*PROBLEM DETAILS*.
The response should reproduce exactly the lines from the top of the listing below through the one that contains "The width and height of the screenshot is (734, 536).", and nothing else; pictures do not belong in it.

*GIVEN RECORDS*.
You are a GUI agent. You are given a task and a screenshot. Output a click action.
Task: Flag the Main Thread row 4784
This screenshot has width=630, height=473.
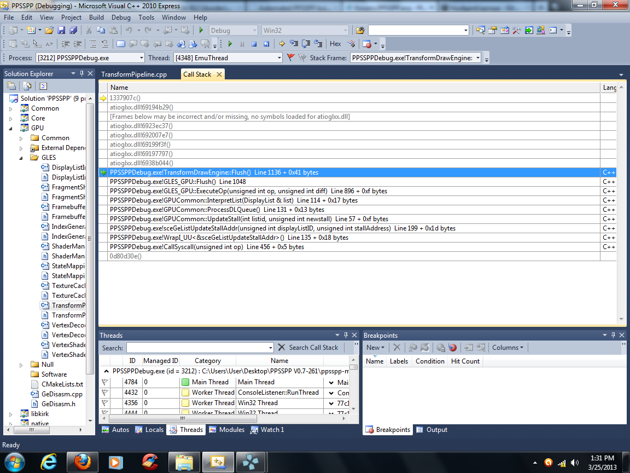pos(105,382)
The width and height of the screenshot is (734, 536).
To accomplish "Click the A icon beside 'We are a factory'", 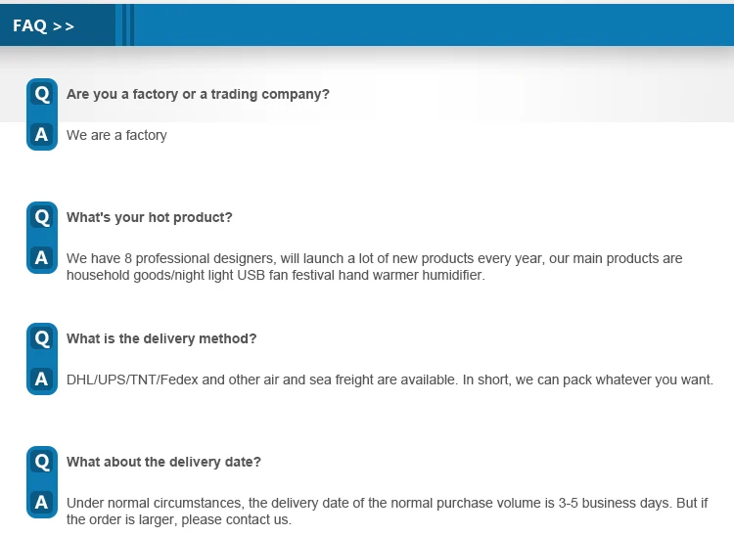I will [41, 135].
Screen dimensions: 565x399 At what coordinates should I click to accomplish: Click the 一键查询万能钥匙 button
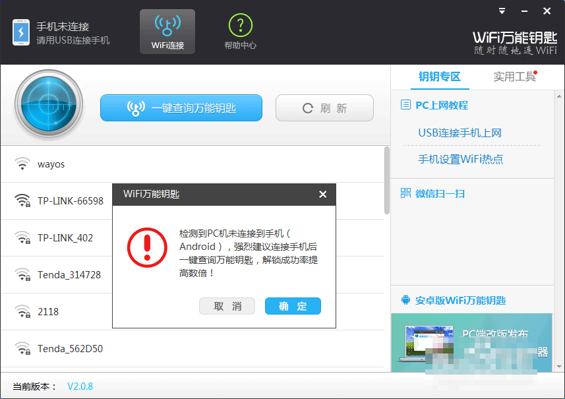181,107
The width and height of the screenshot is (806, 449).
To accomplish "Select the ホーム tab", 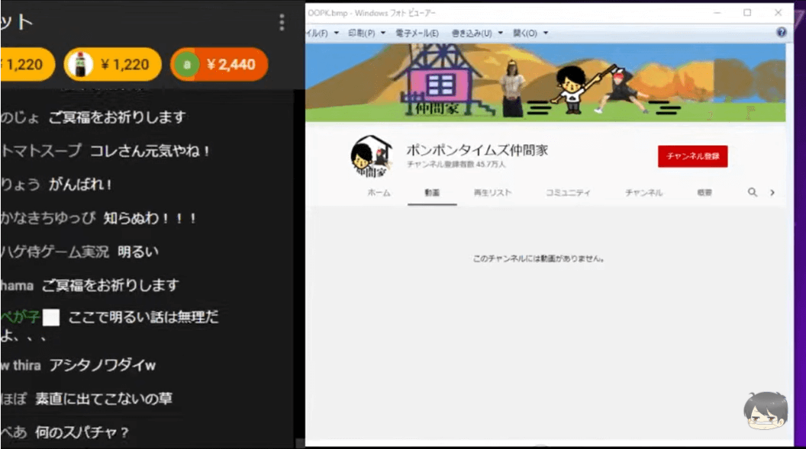I will tap(381, 192).
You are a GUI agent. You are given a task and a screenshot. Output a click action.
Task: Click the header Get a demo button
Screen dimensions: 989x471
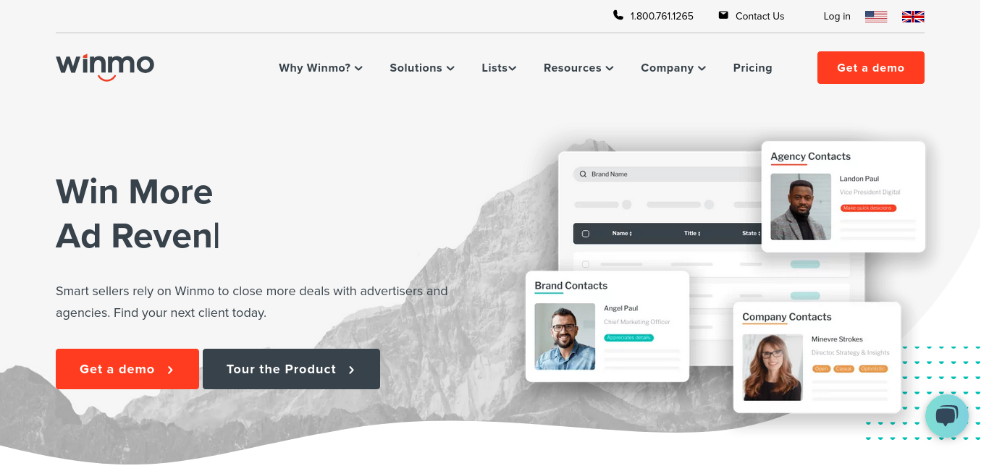[871, 67]
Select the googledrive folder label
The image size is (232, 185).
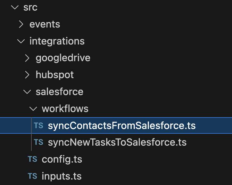[63, 58]
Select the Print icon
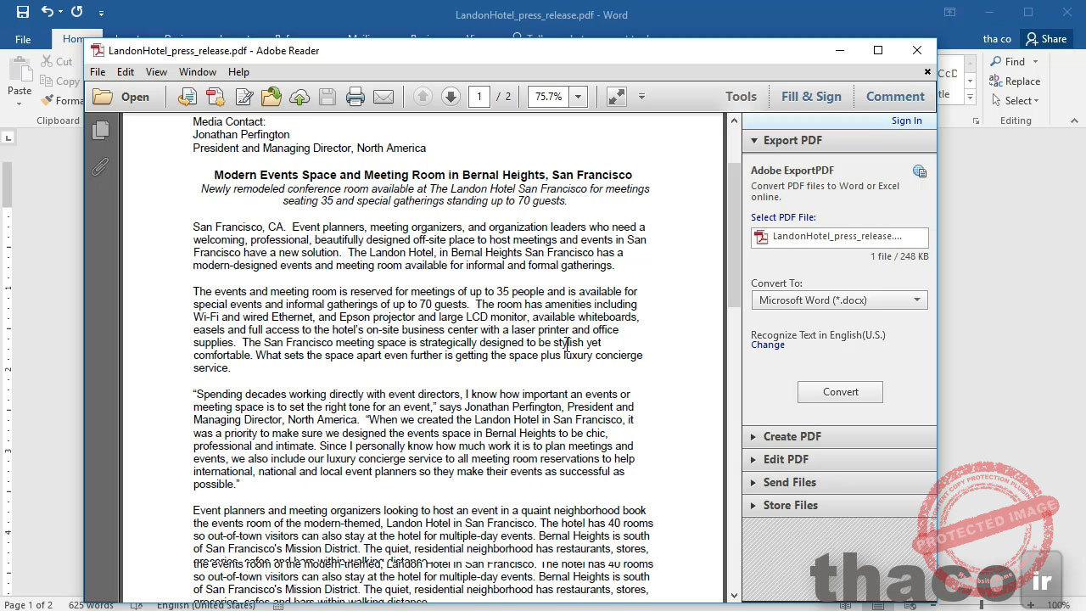Image resolution: width=1086 pixels, height=611 pixels. (x=355, y=96)
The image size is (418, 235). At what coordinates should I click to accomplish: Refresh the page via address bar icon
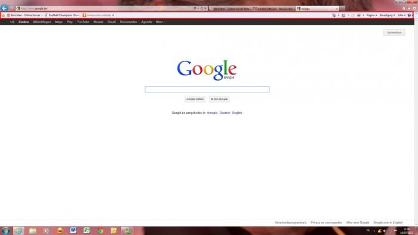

*YOUR RESPONSE*.
You are a GUI agent. You are given a task and a screenshot. Output a click action.
Task: Flag the Main Thread row 4784
This screenshot has width=630, height=473.
pos(105,382)
The width and height of the screenshot is (734, 536).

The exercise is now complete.